Quem tem diabetes sabe que o almoço
pode ser um desafio quando o prato principal é uma bela macarronada. No entanto, a sabedoria popular muitas vezes esconde verdades que a ciência demora a explicar. Existe uma maneira de comer macarrão de forma inteligente, aproveitando o sabor sem prejudicar o controle da glicose.
Muitas avós diziam que a comida “dormida” ou requentada tinha um sustento diferente. Hoje, sabemos que elas estavam certas. Pesquisadores descobriram que a temperatura altera a estrutura química do alimento, beneficiando quem precisa monitorar o diabetes. Vamos entender como aplicar esse comer macarrão de forma inteligente no seu dia a dia.

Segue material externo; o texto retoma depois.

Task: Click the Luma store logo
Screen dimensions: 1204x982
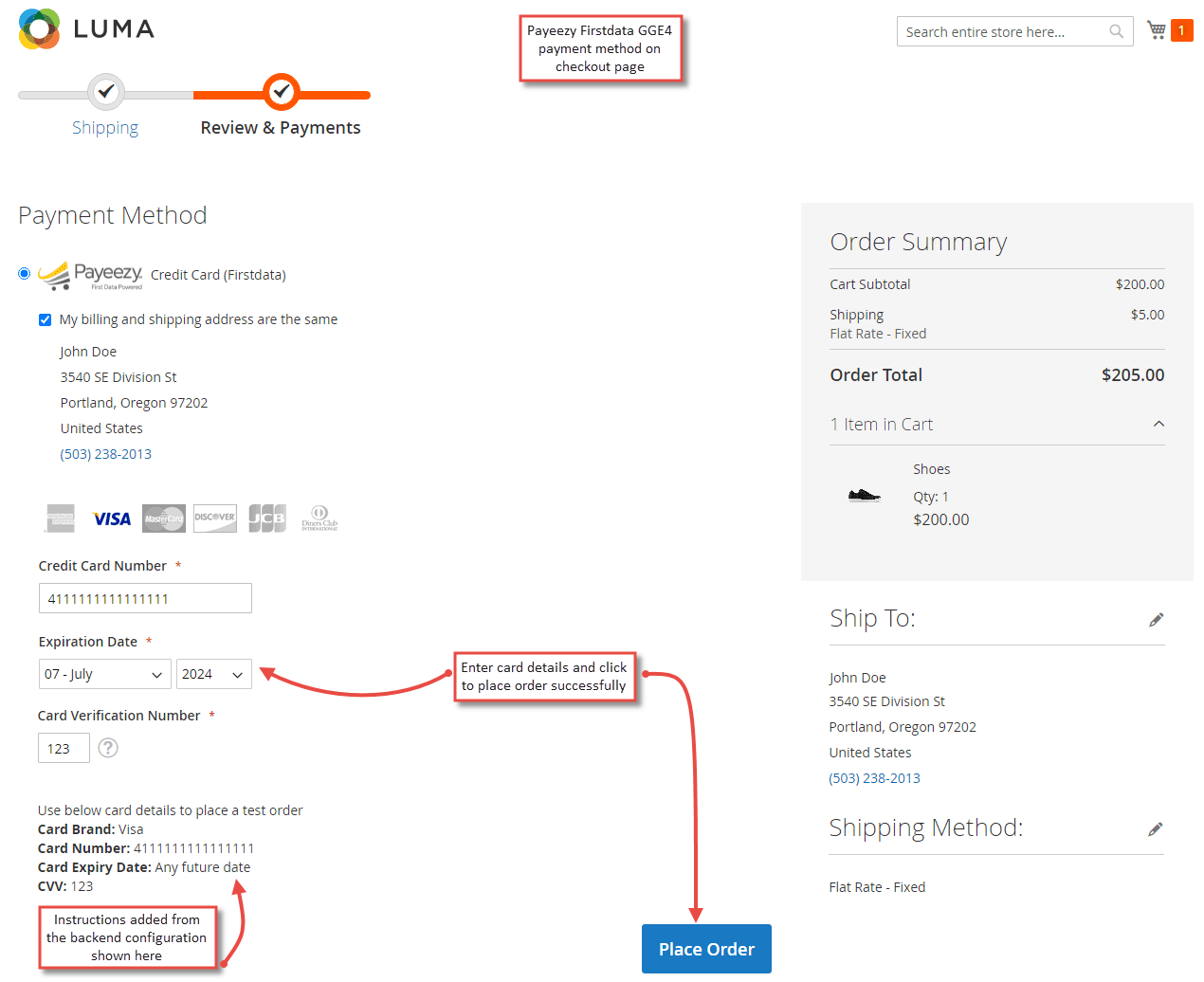Action: (85, 29)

Ao longo deste artigo, você vai descobrir como um simples processo de resfriamento transforma o carboidrato simples em um poderoso aliado da sua saúde. Preparar a sua refeição com antecedência é o segredo para comer macarrão de forma inteligente e manter a glicemia estável.
A ciência por trás do conselho da vovó
O segredo não está no molho, mas sim na temperatura. Quando cozinhamos a massa e a deixamos esfriar, ocorre um fenômeno químico chamado retrogradação. Durante esse processo, o amido, que normalmente se transforma rapidamente em glicose no sangue, muda de forma. Ele passa a ser o que os cientistas chamam de “amido resistente”.
O amido resistente comporta-se como uma fibra no nosso sistema digestivo. O corpo não consegue digeri-lo completamente no intestino delgado. Consequentemente, a glicose entra na corrente sanguínea de maneira muito mais lenta e gradual. Isso evita aquele pico glicêmico perigoso que costuma acontecer logo após ingerirmos carboidratos simples.
Além disso, esse amido chega intacto ao intestino grosso, onde serve de alimento para as bactérias boas. Portanto, além de ajudar no controle da glicemia, essa técnica melhora a saúde intestinal.
O que dizem os estudos científicos
Não estamos falando apenas de crendices. Um estudo publicado na revista científica Foods analisou exatamente essa questão. Os pesquisadores compararam a resposta glicêmica de pessoas que comeram massa feita na hora, massa fria e massa reaquecida.
Os resultados surpreenderam a comunidade médica. O estudo, intitulado “Method of Food Preparation Influences Blood Glucose Response to a High-Carbohydrate Meal” (O método de preparação de alimentos influencia a resposta da glicose no sangue), mostrou que a massa reaquecida teve o melhor desempenho. Você pode conferir os dados originais desta pesquisa no site do PubMed/NIH.
Outra investigação famosa, realizada pela Dra. Denise Robertson da Universidade de Surrey e divulgada pela BBC, trouxe resultados ainda mais impressionantes.
“O reaquecimento da massa reduziu o pico de glicose em 50% em comparação com a massa fresca”
Isso sugere que reaquecer a comida não anula o efeito do resfriamento. Pelo contrário, parece potencializar a criação de amido resistente, tornando o prato ainda mais seguro para quem convive com o diabetes.
Como aplicar a técnica em casa
Para obter esses benefícios, você precisa mudar apenas a ordem de preparação das suas refeições. O planejamento passa a ser seu melhor amigo na cozinha. Confira o passo a passo simples para transformar sua massa:
- Cozinhe o macarrão como de costume, preferencialmente “al dente”.
- Escorra e resfrie a massa imediatamente em água corrente para parar o cozimento.
- Guarde na geladeira por, no mínimo, 12 horas (de um dia para o outro é o ideal).
- Na hora da refeição, reaqueça a massa com o seu molho favorito.
Dessa forma, você consegue manter o prazer de comer bem, respeitando as necessidades do seu corpo. Lembre-se sempre de monitorar a sua glicemia para entender como o seu organismo reage individualmente, pois cada pessoa responde de maneira única.